5. Confirm the target post/user and the user's intent before any write action (post, reply, like, repost, DM, follow, block, delete).
6. Use JSON output directly — every response is already structured.
7. Never paste `~/.xurl` contents back into the conversation.
---
## Troubleshooting
| Symptom | Cause | Fix |
| --- | --- | --- |
| Auth errors after successful OAuth flow | Token saved to `default` app (no client-id/secret) instead of your named app | `xurl auth oauth2 --app my-app` then `xurl auth default my-app` |
| `unauthorized_client` during OAuth | App type set to "Native App" in X dashboard | Change to "Web app, automated app or bot" in User Authentication Settings |
| `UsernameNotFound` or 403 on `/2/users/me` right after OAuth | X not returning username reliably from `/2/users/me` | Re-run `xurl auth oauth2 --app my-app YOUR_USERNAME` (xurl v1.1.0+) to pass the handle explicitly |
| 401 on every request | Token expired or wrong default app | Check `xurl auth status` — verify `▸` points to an app with oauth2 tokens |
| `client-forbidden` / `client-not-enrolled` | X platform enrollment issue | Dashboard → Apps → Manage → Move to "Pay-per-use" package → Production environment |
| `CreditsDepleted` | $0 balance on X API | Buy credits (min $5) in Developer Console → Billing |
| `media processing failed` on image upload | Default category is `amplify_video` | Add `--category tweet_image --media-type image/png` |
| Two "Client Secret" values in X dashboard | UI bug — first is actually Client ID | Confirm on the "Keys and tokens" page; ID ends in `MTpjaQ` |
---
## Notes
- **Rate limits:** X enforces per-endpoint rate limits. A 429 means wait and retry. Write endpoints (post, reply, like, repost) have tighter limits than reads.

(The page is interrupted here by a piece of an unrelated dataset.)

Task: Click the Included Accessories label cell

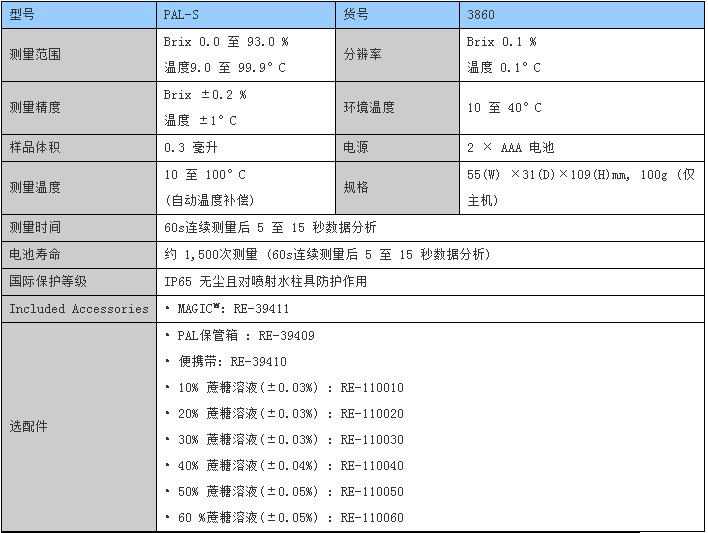Action: (x=79, y=309)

- **Scopes:** OAuth 2.0 tokens use broad scopes. A 403 on a specific action usually means the token is missing a scope — have the user re-run `xurl auth oauth2`.

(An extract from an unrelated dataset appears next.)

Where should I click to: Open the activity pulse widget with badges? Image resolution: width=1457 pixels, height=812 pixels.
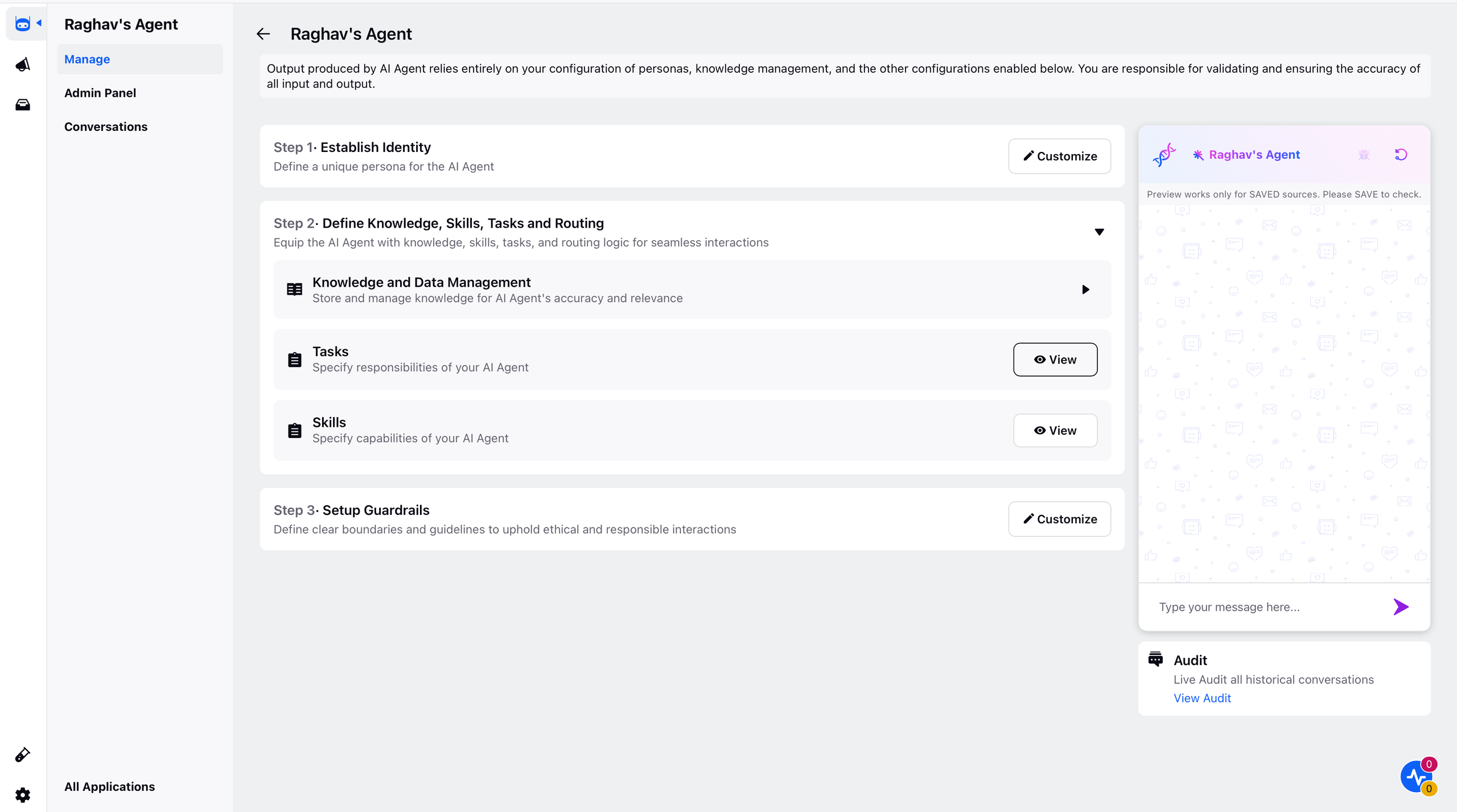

- **Token refresh:** OAuth 2.0 tokens auto-refresh. Nothing to do.
- **Multiple apps:** Each app has isolated credentials/tokens. Switch with `xurl auth default` or `--app`.
- **Multiple accounts per app:** Select with `-u / --username`, or set a default with `xurl auth default APP USER`.
- **Token storage:** `~/.xurl` is YAML. Never read or send this file to LLM context.
- **Cost:** X API access is typically paid for meaningful usage. Many failures are plan/permission problems, not code problems.